Accueil > Découvrir le Maine-et-Loire > Tourisme > L'Anjou terre généreuse
27ème département de France par le nombre de ses habitants, le Maine-et-Loire occupe une place stratégique entre Paris et l'Océan. Classée au patrimoine mondial par l'UNESCO, la Loire traverse l'Anjou entre élégants châteaux, coteaux aux riches vignobles, troglodytes insolites… Alentour, les paysages colorés font du département une référence par ses cultures végétales.

Autour de l'entité Végépolys, la filière angevine reconnue « Pôle de compétitivité à vocation mondiale» rassemble près de 45 000 hectares de cultures spécialisées : hortensias, plantes vivaces, vignes, arbres fruitiers, petits fruits rouges, légumes, etc. Cette intense activité a drainé dans son sillage plusieurs unités de recherche et de formation de réputation internationale. Et pour parfaire l’esquisse de ce paysage horticole, la province cultive également de superbes jardins : le Parc Oriental de Maulévrier, plus grand jardin japonais d’Europe, les roseraies de Doué-la-Fontaine, Camifolia à Chemillé… c'est bientôt Terra Botanica qui viendra apporter sa touche au grand jardin qu'est l'Anjou.

Au cœur du Val de Loire, 3ème région viticole de France, le vignoble d’Anjou et de Saumur est le plus étendu. Avec ses 30 appellations d’origine contrôlée, ce terroir est le reflet de l’épanouissement d’une riche palette, tant en couleurs qu’en saveurs : blancs secs ou moelleux, rosés secs ou tendres, rouges de caractère et vins de fines bulles. Ces vins se plaisent à satisfaire toutes les papilles, des œnologues éclairés aux amateurs enchantés. Les liens historiques avec l’Angleterre ont permis de développer une forte exportation vers l’Europe, notamment pour les blancs et les rosés. L’Amérique du Nord et le Japon ont également invité ces nectars dans leurs caves et sur leurs tables.

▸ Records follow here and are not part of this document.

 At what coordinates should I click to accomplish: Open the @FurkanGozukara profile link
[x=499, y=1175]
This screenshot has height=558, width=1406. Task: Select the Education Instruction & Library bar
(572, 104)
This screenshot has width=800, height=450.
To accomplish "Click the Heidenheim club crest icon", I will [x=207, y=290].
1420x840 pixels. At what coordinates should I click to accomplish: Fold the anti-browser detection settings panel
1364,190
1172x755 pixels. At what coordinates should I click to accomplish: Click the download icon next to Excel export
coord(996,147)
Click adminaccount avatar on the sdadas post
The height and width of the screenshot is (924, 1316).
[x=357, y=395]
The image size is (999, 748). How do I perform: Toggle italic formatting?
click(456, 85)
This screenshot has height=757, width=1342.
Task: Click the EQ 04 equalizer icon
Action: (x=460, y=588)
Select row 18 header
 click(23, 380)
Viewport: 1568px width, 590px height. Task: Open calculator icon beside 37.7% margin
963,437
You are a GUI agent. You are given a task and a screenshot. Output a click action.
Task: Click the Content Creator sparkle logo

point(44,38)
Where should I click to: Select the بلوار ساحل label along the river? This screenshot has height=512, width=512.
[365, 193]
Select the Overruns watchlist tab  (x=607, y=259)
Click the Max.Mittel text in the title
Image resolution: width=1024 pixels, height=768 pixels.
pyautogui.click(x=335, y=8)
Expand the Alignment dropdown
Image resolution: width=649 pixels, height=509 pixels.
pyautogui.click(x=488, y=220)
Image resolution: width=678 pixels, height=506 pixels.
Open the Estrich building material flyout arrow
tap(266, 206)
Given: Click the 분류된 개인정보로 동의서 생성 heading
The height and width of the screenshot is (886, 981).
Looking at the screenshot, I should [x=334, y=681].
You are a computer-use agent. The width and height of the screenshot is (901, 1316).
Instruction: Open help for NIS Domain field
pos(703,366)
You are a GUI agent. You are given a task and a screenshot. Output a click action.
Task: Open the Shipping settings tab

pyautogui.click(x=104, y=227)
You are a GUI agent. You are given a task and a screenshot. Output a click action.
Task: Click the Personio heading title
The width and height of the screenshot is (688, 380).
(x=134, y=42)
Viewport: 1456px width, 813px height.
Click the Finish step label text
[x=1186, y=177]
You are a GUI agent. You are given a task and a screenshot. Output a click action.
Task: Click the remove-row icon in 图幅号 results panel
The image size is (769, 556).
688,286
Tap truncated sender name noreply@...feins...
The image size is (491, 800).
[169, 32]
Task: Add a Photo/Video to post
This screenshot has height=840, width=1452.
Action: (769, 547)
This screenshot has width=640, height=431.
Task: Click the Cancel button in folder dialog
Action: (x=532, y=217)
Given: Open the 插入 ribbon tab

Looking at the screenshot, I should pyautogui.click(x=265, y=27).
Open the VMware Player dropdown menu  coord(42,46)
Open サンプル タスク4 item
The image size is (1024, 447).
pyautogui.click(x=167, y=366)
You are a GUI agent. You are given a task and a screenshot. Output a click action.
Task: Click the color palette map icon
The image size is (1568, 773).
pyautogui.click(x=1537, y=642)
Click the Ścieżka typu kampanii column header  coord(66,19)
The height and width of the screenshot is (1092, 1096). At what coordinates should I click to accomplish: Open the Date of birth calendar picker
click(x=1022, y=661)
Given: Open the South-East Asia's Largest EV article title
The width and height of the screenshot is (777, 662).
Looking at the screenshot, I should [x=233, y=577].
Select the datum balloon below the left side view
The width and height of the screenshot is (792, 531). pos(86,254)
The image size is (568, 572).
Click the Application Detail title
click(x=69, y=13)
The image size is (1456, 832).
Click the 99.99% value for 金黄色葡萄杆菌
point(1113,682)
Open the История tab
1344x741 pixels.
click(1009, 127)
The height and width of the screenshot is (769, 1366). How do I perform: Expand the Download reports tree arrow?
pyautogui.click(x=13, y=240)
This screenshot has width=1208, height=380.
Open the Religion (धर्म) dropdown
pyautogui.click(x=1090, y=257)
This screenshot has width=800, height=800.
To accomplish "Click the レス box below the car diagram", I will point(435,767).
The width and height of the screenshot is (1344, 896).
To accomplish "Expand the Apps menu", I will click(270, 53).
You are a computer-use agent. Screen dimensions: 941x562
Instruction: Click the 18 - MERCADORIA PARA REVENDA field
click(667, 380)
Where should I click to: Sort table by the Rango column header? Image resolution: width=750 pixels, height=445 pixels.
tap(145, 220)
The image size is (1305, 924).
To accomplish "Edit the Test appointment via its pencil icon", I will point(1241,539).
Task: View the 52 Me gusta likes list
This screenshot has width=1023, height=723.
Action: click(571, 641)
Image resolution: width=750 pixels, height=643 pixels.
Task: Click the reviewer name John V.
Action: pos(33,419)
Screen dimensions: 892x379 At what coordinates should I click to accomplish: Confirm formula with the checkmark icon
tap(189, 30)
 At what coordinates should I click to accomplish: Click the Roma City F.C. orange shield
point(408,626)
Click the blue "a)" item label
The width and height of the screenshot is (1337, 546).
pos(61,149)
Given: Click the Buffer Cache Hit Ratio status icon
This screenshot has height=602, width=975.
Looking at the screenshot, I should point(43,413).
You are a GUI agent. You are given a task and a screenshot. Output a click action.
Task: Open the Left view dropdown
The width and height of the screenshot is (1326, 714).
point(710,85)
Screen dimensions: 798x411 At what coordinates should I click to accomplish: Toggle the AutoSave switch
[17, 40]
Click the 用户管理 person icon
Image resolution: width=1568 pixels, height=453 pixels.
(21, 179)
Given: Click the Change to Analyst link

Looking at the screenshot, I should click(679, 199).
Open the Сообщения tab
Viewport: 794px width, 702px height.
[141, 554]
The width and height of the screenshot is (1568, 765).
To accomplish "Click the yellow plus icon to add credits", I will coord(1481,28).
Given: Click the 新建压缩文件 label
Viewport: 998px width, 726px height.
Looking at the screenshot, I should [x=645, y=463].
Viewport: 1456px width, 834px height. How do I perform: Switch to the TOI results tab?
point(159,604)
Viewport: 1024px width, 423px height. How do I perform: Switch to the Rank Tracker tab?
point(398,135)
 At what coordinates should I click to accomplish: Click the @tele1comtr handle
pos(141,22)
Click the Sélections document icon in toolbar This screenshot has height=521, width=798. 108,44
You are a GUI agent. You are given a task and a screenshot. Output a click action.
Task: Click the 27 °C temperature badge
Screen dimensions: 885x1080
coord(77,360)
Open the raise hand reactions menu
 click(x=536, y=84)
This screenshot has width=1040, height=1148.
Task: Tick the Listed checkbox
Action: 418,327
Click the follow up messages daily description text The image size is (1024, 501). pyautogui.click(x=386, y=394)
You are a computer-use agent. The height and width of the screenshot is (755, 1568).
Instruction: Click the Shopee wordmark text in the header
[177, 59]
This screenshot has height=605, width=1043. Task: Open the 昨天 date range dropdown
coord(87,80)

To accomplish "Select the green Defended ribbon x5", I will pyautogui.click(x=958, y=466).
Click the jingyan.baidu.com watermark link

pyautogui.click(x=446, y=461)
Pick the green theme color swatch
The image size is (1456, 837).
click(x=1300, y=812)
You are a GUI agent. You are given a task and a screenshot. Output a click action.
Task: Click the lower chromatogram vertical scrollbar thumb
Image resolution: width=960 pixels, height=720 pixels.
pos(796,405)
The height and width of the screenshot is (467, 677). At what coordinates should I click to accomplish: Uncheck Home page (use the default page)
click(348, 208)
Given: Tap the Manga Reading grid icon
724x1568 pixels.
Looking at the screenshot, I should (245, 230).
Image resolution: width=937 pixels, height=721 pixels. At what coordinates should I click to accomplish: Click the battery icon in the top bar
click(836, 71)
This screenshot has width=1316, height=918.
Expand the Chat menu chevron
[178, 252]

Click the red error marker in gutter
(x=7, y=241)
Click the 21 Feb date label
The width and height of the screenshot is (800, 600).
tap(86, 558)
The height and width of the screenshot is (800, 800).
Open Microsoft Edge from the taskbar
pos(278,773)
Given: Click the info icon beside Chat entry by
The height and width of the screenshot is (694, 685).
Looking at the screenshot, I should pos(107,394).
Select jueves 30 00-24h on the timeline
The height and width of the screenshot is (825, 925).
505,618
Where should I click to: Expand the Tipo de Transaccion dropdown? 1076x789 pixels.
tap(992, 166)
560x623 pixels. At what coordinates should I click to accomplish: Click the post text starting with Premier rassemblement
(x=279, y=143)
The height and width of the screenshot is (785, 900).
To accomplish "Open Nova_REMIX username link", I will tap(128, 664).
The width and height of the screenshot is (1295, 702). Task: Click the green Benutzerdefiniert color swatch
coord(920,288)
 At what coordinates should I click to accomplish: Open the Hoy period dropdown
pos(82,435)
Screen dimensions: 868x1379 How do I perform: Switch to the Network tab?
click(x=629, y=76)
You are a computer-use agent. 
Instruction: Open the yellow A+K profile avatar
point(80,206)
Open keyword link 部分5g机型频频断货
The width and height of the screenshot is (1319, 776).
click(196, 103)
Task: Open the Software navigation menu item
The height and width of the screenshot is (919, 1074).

L’Anjou ne recense pas moins de 1 200 châteaux, manoirs et gentilhommières sur ses terres. Du château fort au manoir Renaissance, les œuvres architecturales rythment avec force et grandeur le paysage angevin. Témoins privilégiés de la riche histoire de la province, ces monuments affichent tous un caractère bien « trempé » : le Château d’Angers, impressionnante forteresse de schiste et de tuffeau du XIIIe siècle ; l’élégant château « d’amour » du Roi René qui domine Saumur et la Loire ; Brissac, Le Plessis-Bourré, Montgeoffroy et Serrant, quatre majestueux châteaux posés autour de la capitale angevine ; ou bien encore de multiples logis de plaisance, Baugé, Le Plessis-Macé, Montreuil-Bellay, Montsoreau, cher à Alexandre Dumas. L’Anjou peut s’enorgueillir de posséder le plus grand nombre de châteaux habités, parfois par la même famille, depuis plusieurs siècles.

Depuis le XIIe siècle, les Angevins ont creusé la pierre tendre pour édifier monuments prestigieux et habitations. Tuffeau et falun ont alimenté l’industrie extractive du saumurois, entraînant la création d’une société humaine souterraine. Les siècles égrenés n’ont pas entravé la croissance de l’univers féerique des troglodytes. Les milliers de kilomètres de galeries souterraines angevines sont aujourd’hui considérés comme la plus forte concentration troglodytique d’Europe. Ils abritent toujours des habitations mais accueillent également des activités économiques et touristiques des plus diversifiées : champignonnières, caves, musées, restaurants, troglogîtes, ateliers d’artisans, galeries d’artistes et même un zoo !

Un pied dans le Massif Armoricain, l'autre dans le Bassin Parisien, le département est partagé entre « l'Anjou noir » du schiste et « l'Anjou blanc » du calcaire. L'ardoise fait aussi partie intégrante de l'histoire et du paysage angevins. Alors que les veines schisteuses du département ont tôt fait l'objet de convoitises et que le matériau commence au XIe siècle à couvrir les toitures, à habiller demeures, églises et châteaux, il faudra attendre la fin du XIXe siècle pour que naisse l'industrie ardoisière. Il suffit de nos jours de parcourir les deux grands bassins ardoisiers, à quelques encablures d'Angers et dans le Haut-Anjou segréen, pour s'en imprégner au détour des carrières, longues buttes gris-bleu, chevalements métalliques et cités minières.